Fransa’ya kaçırdılar
Nitekim 1700’lerde Avrupa’da tekstilin bir sanayi koluna dönüşmeye başlamasıyla ‘Türk kırmızısı’nın sırrına ermek Avrupalı için bir hayat memat meselesi haline geliyor. ‘Türk kırmızısı’nın peşine casusları takmışlar. Hangi bitkiden, nasıl üretiliyor, öğrenmek istemişler. Sonra bu da yetmemiş, tekstil tarihindeki belki de ilk teknoloji transferlerinden, beyin göçlerinden biri yaşanmış. Fransız gezgin ve ‘girişimci’ Claude Flachat, 1740 yılında rubia tinctorum bitkisini, İstanbul’dan iki kalaycıyı, İranlı bir eğirmeciyi, İzmirli bir hallacı, iki Ermeni mordan ustasını ve iki de Edirneli boyacıyı Fransa’ya götürerek Lyon yakınlarında bir ‘Türk kırmızısı’ boyahanesi kurmuş.
Sanayinin tercihi
Öykünün sonrası bol savaşlı yıllara denk geliyor. Avrupa sanayide yükselirken Osmanlı’nın zanaatkarlarını bile cephelere göndermesi, usta-çırak zincirinin kırılması, üretim yöntemlerinin unutulması… Modern Türkiye kurulduğunda Avrupa ile arada belki 300 yıllık bir teknoloji ve üretim uçurumu vardır. Bunu kapatmak için atılan hızlı adımlar arasında rubia tinctorum’u yeniden canlandırmak yoktur, ne yazık ki! Zira teknolojisi Batı’dan ithal edilen tekstil sanayi artık kimyasal tabanlı hammaddeler kullanıyordur.

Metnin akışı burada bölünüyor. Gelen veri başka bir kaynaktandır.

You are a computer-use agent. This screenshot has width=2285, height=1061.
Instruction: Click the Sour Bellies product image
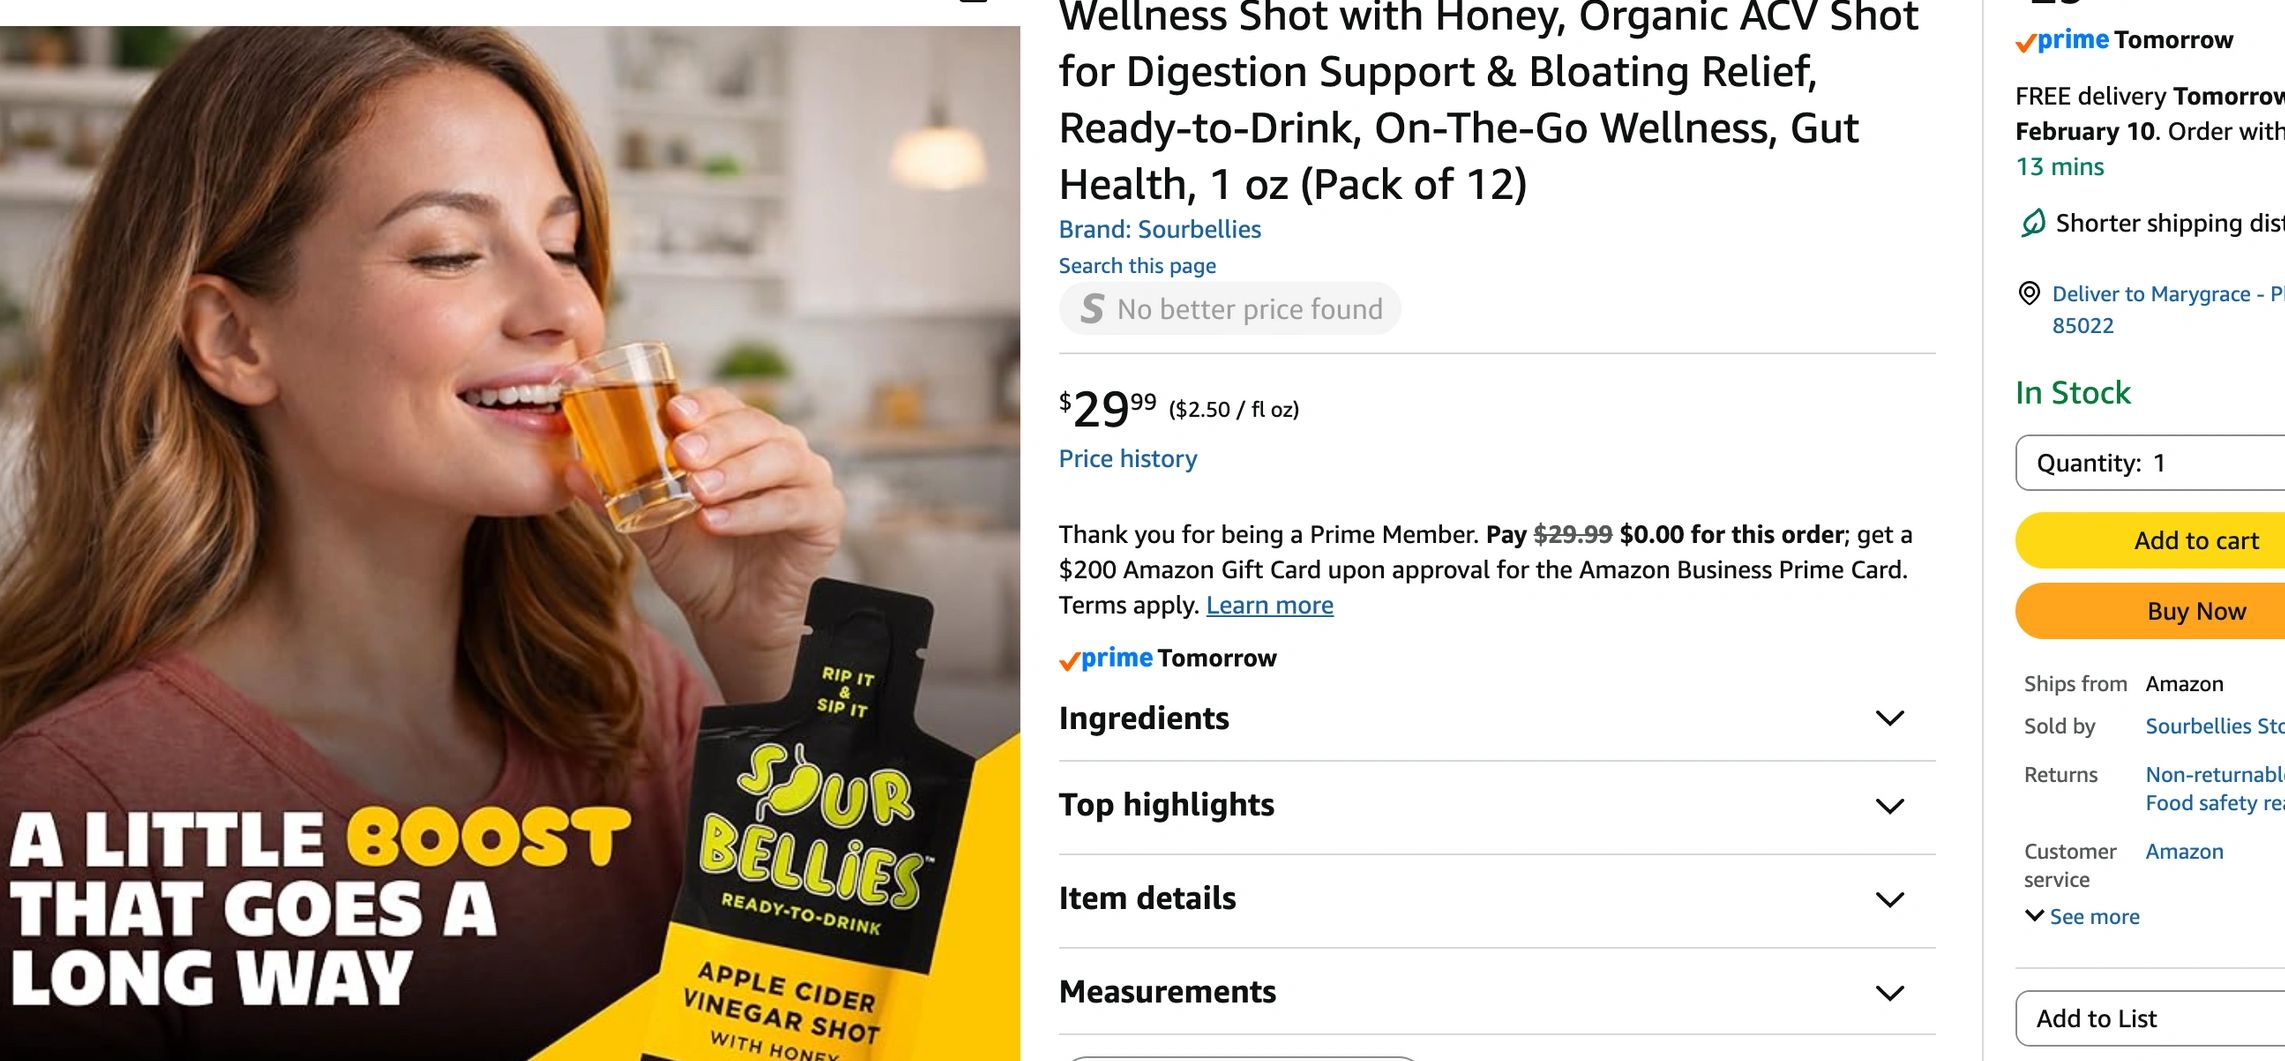(510, 543)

‘Bırakınız yapsınlar’ dönemine gelindiğindeyse daha da korkunç bir şey olur ve rubia tinctorum ekilecek bereketli topraklara kimyasal hammaddelerle çalışan fabrikalar dikilir. ‘Türk kırmızısı’na kanını veren topraklar zehirlenir, dereler kapkara akmaya başlar.
Mikrop tutmuyor
“Bu öyküde hiç mi güzel bir şey olmayacak?” diyen sabırlı okur, ne yazık ki daha da sabırlı olman gerek! TEMA’nın kurucularından Nihat Gökyiğit’in eşinin adını taşıyan Nezahat Gökyiğit Botanik Bahçesi’nde ‘rubia tinctorum’ ekimi, tohumu yaşatmak adına sürdürülüyor. Gazeteci Orkun Akman, ‘Edirne kırmızısı’nın izini sürerken yolu Nezahat Gökyiğit Botanik Bahçesi’ne düşüyor ve kökleri Trakya Üniversitesi’ne getiriyor. Şimdi üniversitenin Balkan Yerleşkesi ve Havsa Meslek Yüksekokulu’na ait arazilerinde bin kök ‘rubia tinctorum’ boy veriyor. Antifungal ve antibakteriyel özelliklere sahip olduğu bilimsel araştırmalarca kanıtlanmış, üstelik üretim ve boyama sürecinde çevreyi kirletmeyen bin kök ‘rubia tinctorum’!
Ve tabii öykünün asıl can alıcı bölümü buradan sonra başlayacak. Tekstil sanayi, kimyasal tabanlı boya hammaddelerini terk edip ‘köklerine’ dönebilecek mi? Trakya toprakları yeniden ‘Türk kırmızısı’na kanını verirken Ergene berrak sularını denize bırakacak mı? Kırmızıyı gerçekten seviyor muyuz?